(Stored records)
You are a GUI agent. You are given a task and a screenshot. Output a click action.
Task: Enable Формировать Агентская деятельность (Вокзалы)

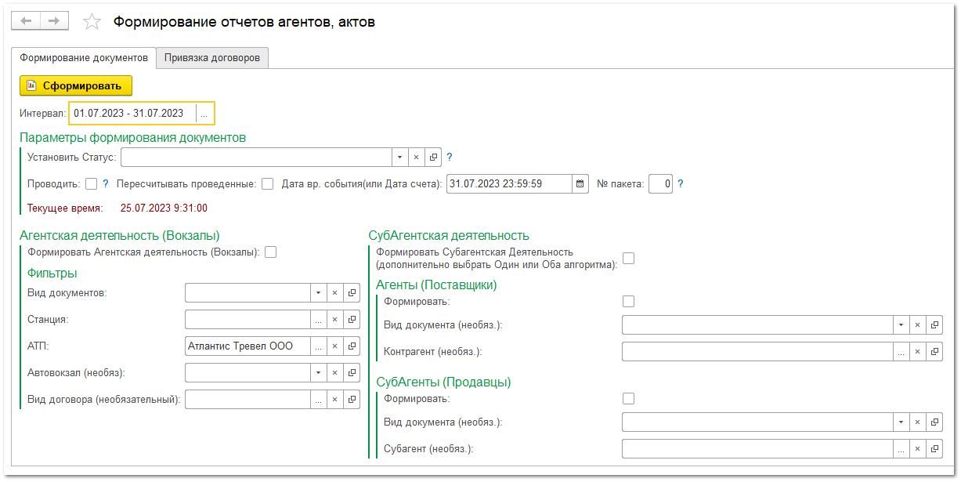point(270,252)
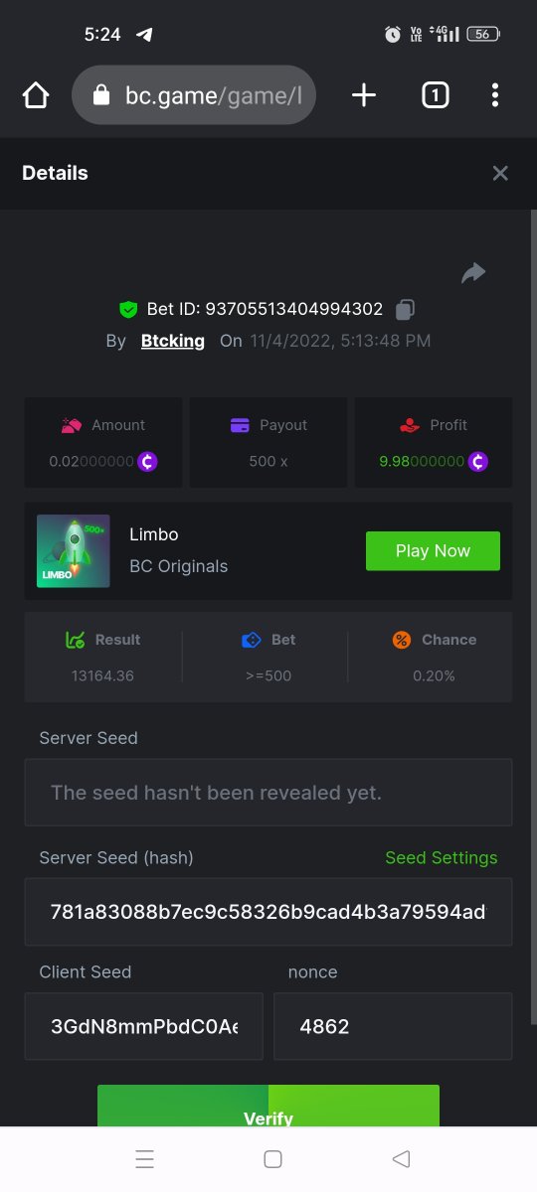Screen dimensions: 537x1192
Task: Click the Play Now button
Action: click(433, 551)
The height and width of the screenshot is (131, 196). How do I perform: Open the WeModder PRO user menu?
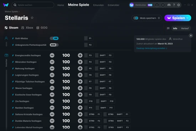pyautogui.click(x=141, y=5)
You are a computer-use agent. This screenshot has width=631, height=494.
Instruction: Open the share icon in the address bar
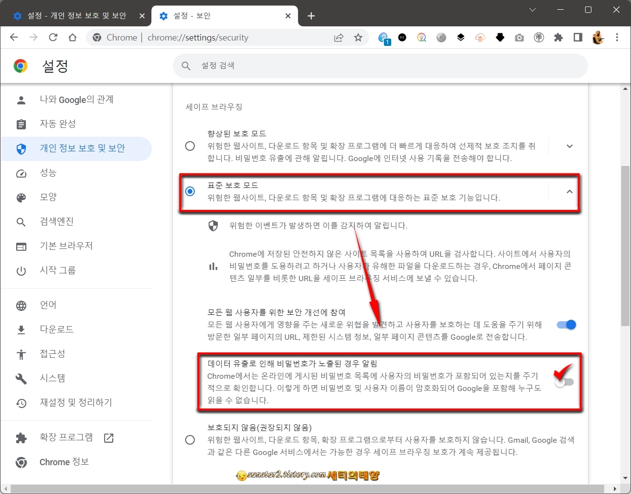pos(338,37)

WHAT THE TASK ASKS >> Each line holding "agent" in the records should be copied out.

EXERCISE SOLUTION >>
You are a GUI agent. You are given a task and a screenshot. Output a click action.
You are a computer-use agent. This screenshot has width=631, height=494.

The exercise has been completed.